Encode() behaves differently with different charsets?

Scott Matthews

I've recently come upon an odd Javascript (and/or browser) behavior,
and after hunting around the Web I still can't seem to find an answer.

Specifically, I have noticed that the Javascript encode() function
behaves differently if a codepage has been set.

For example:
<script>
document.write(escape('Ôèëìè'));
(note: that should be five accented characters)
</script>

Produces: %D4%E8%EB%EC%E8

But setting the codepage to Windows-1251:

<META HTTP-EQUIV="Content-Type" CONTENT="text/html;
charset=Windows-1251">
<script>
document.write(escape('Ôèëìè'));
</script>

Produces: %u0424%u0438%u043B%u043C%u0438

Personally, I wouldn't expect the Javascript encode() function to
change its behavior if the codepage has been changed.

Might you know of any resources that can help me better understand
what's happening there?

Many thanks!
Scott

Jul 20 '05 #1

Subscribe Post Reply

4066

Lasse Reichstein Nielsen

sc***@turnstyle.com (Scott Matthews) writes:

I've recently come upon an odd Javascript (and/or browser) behavior,
and after hunting around the Web I still can't seem to find an answer. Specifically, I have noticed that the Javascript encode() function
behaves differently if a codepage has been set. For example:
<script>
document.write(escape('Ôèëìè'));
(note: that should be five accented characters)
It is five accented characters, because your message is encoded as
ISO-8859-1, and, e.g., the first character (byte value 212) is
O-circumflex in ISO-8859-1. It also has Unicode codepoint 212,
since Unicode agress with ISO-8859-1 on values below 256.
</script>

Produces: %D4%E8%EB%EC%E8
Where D4 is 212 in hex, so as expected.
But setting the codepage to Windows-1251:

<META HTTP-EQUIV="Content-Type" CONTENT="text/html;
charset=Windows-1251">
<script>
document.write(escape('Ôèëìè'));
Now, this *script* is interpreted as Windows-1251 characters, including
the literal string. The first character of that string is the byte 212,
which in Windows 1251 is the Cyrillic capital letter EF. Since Javascript
uses Unicode for strings, the first character of the string value becomes
Cyrillic EF, which has Unicode code-point 1060.
</script>

Produces: %u0424%u0438%u043B%u043C%u0438
Here 0424 is hex for 1060, as expected.
(can be checked using 'parseInt("0424",16)')
Personally, I wouldn't expect the Javascript encode() function to
change its behavior if the codepage has been changed.
It doesn't. What changes is the interpretation of the string literal.
Try changing the write to
document.write('Ô'.charCodeAt(0));
or even better
document.write('Ôèëìè');
Might you know of any resources that can help me better understand
what's happening there?

No ressources, sorry. But remember that when you assign an encoding
that is different from the one used by your editor, you can't trust
the characters you see. WYSI-not-WYG!

────

**Given task A**
According to the forum thread on escape() and charsets, what Unicode code point does Cyrillic capital letter EF have?
The forum thread above has no connection to the listing that comes next.

**Task input**
────

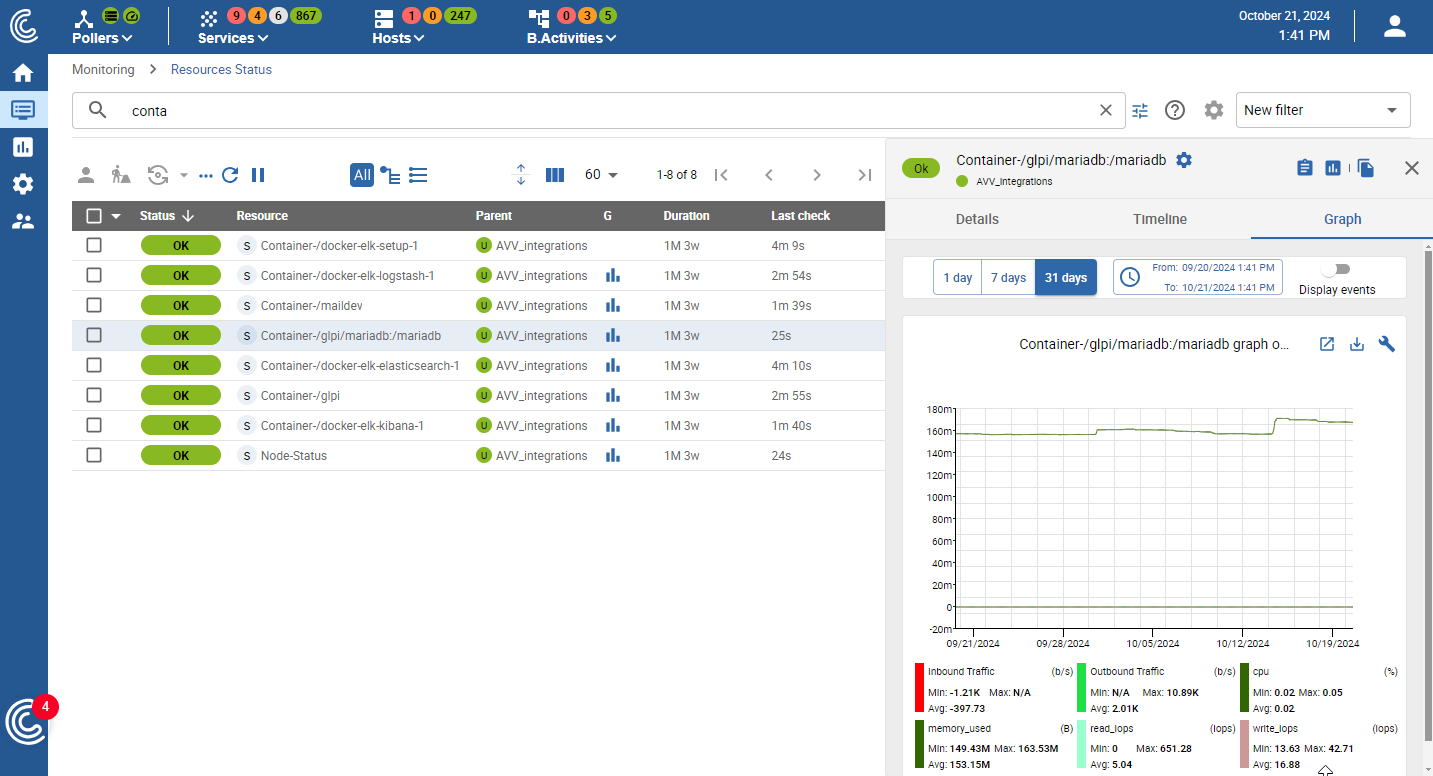The width and height of the screenshot is (1433, 776).
Task: Select the 7 days period button
Action: pyautogui.click(x=1007, y=278)
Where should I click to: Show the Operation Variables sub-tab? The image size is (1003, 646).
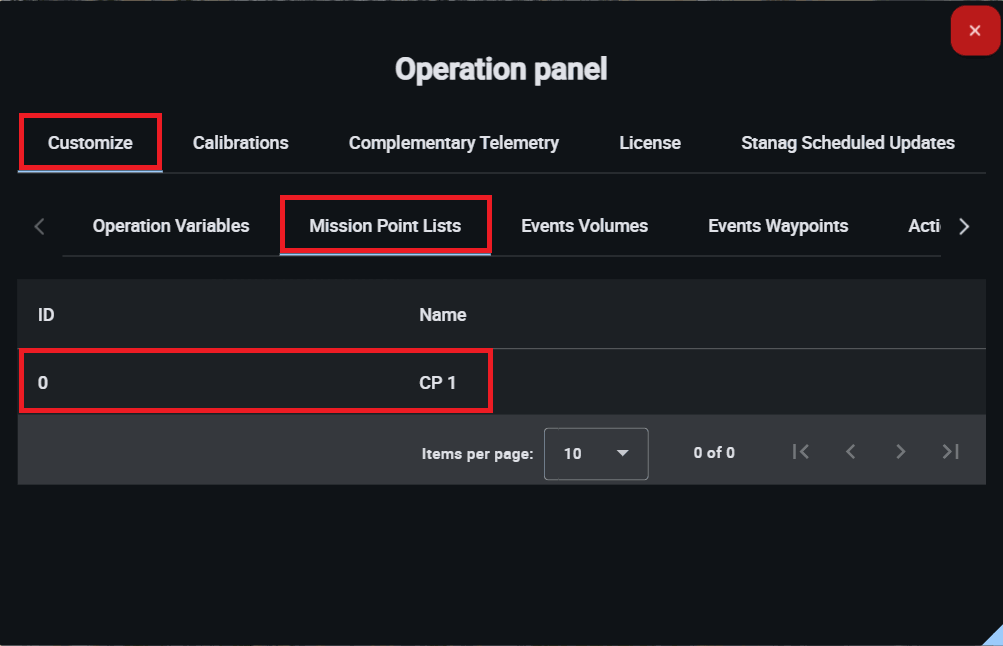[x=171, y=226]
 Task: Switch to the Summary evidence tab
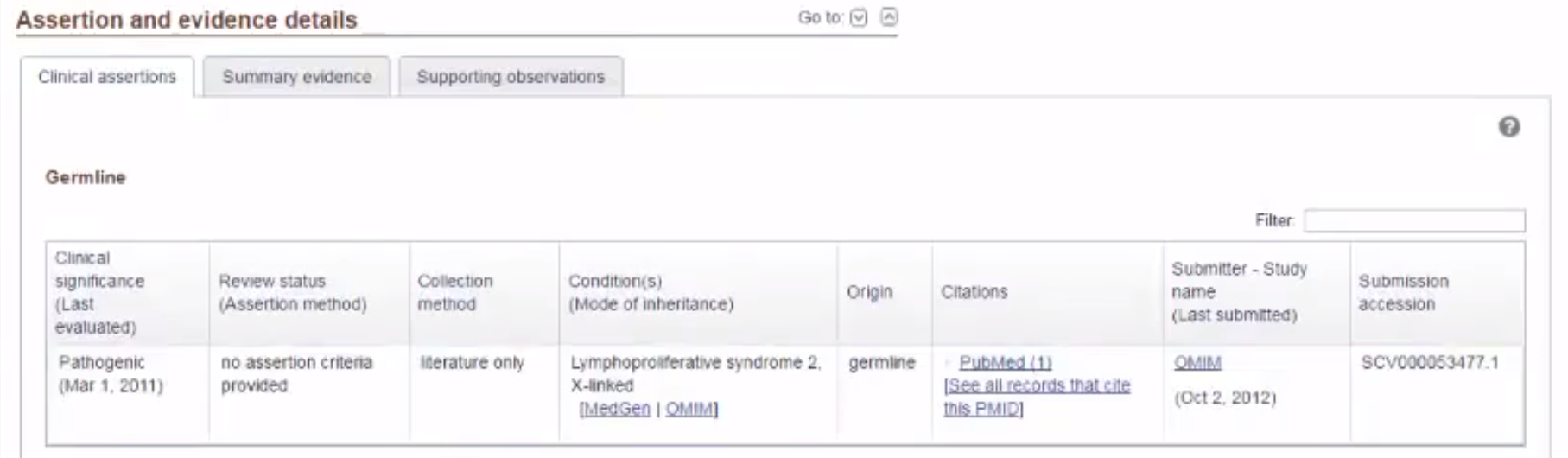[x=296, y=77]
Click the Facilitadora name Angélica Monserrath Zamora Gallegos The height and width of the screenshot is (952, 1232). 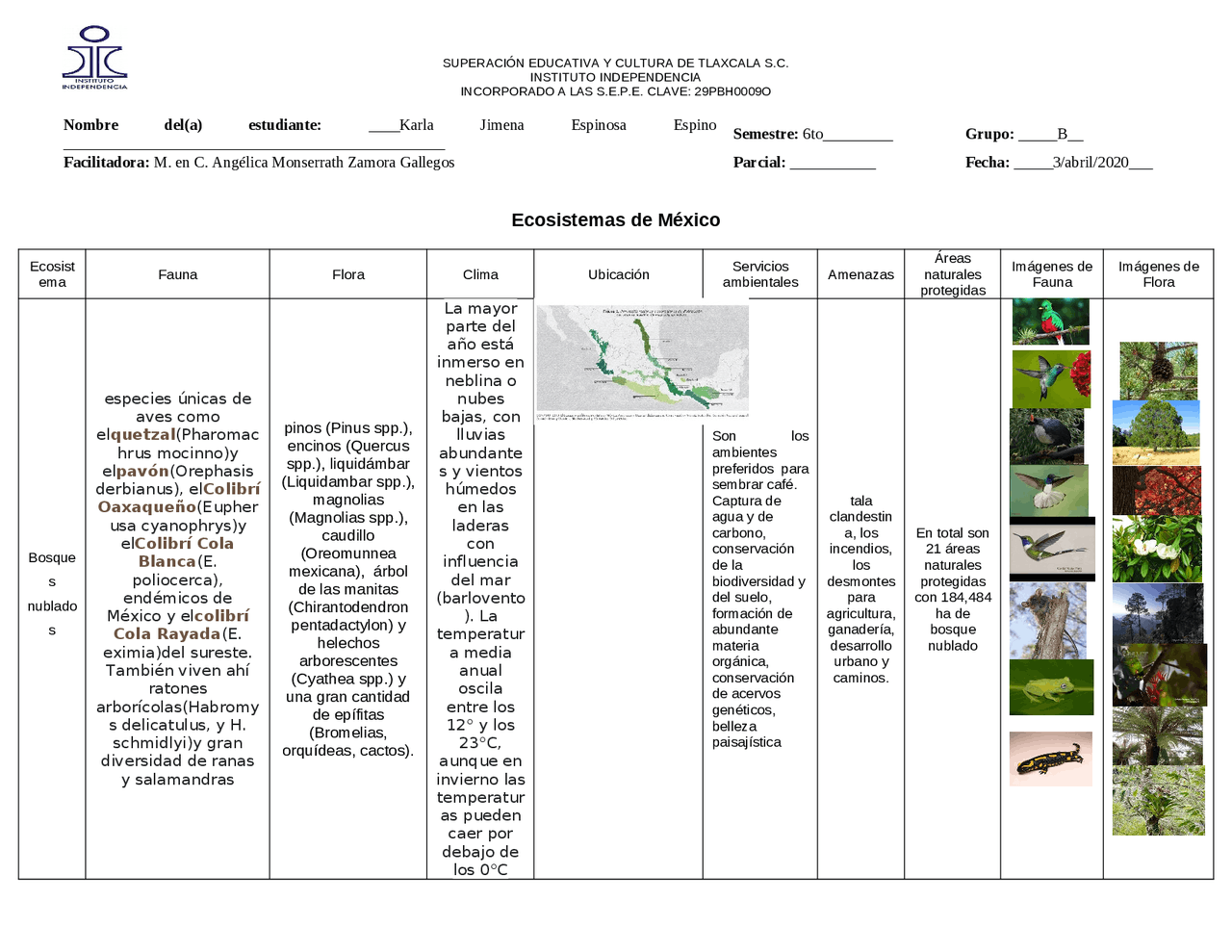click(303, 162)
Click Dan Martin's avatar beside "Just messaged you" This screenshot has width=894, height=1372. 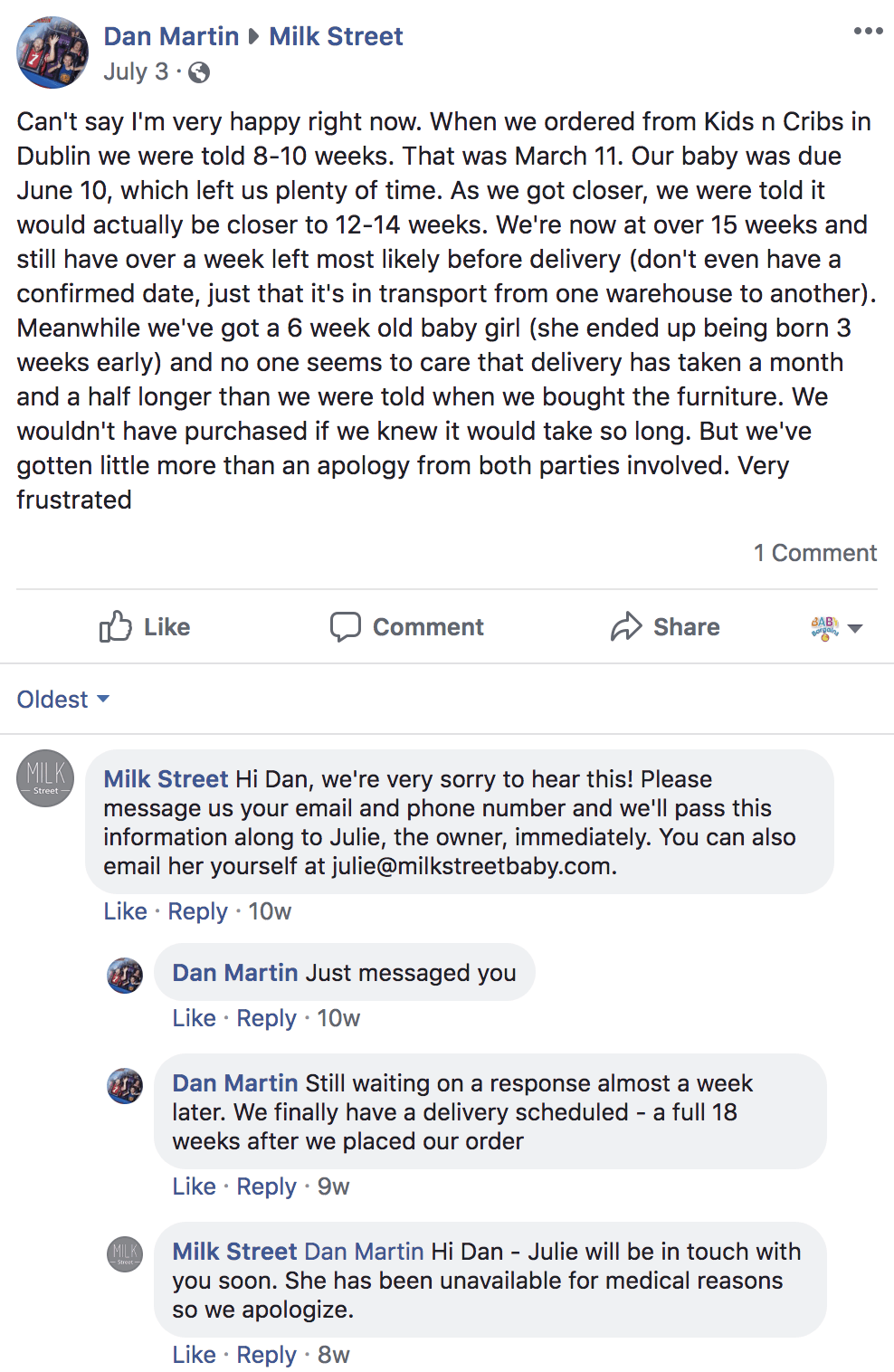125,976
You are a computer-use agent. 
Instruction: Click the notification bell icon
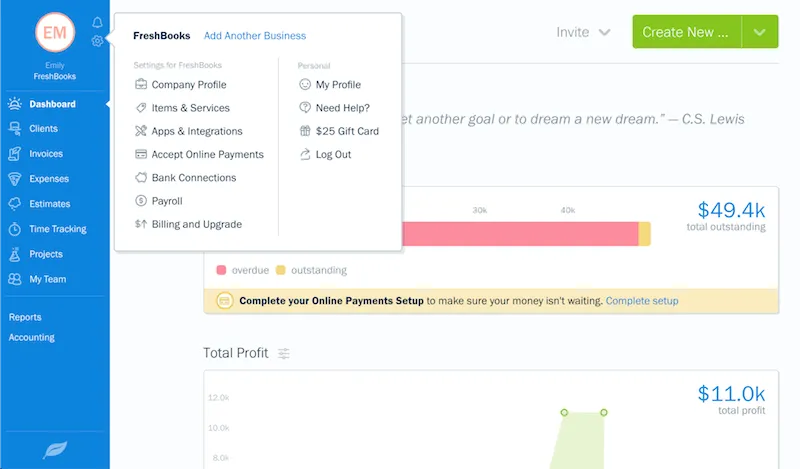point(97,22)
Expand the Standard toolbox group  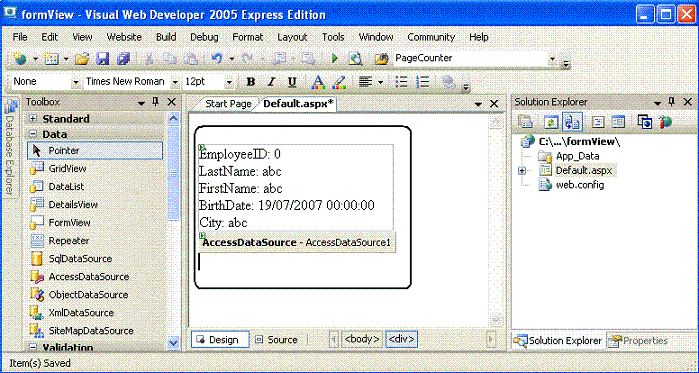coord(33,119)
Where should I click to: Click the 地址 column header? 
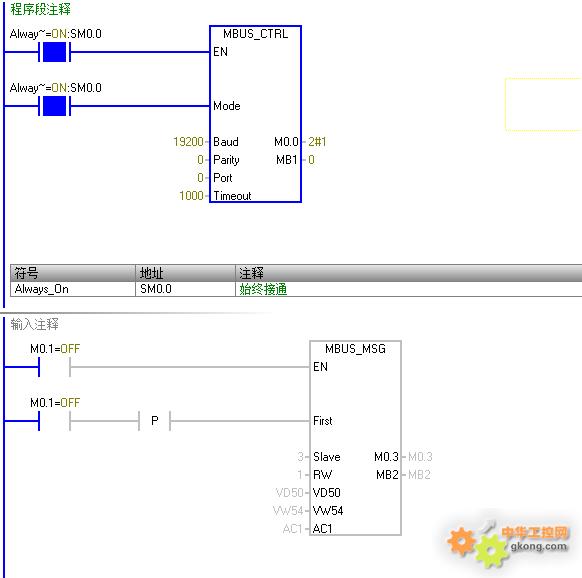pos(185,273)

────

**Given task B**
Write out the lines of the listing, starting with the line that contains "Where should I click to: Click" and going on through the end of the listing. Leave out the pictures.

**Task solution A**
1060

**Task solution B**
Where should I click to: Click the 地址 column header? 
pos(185,273)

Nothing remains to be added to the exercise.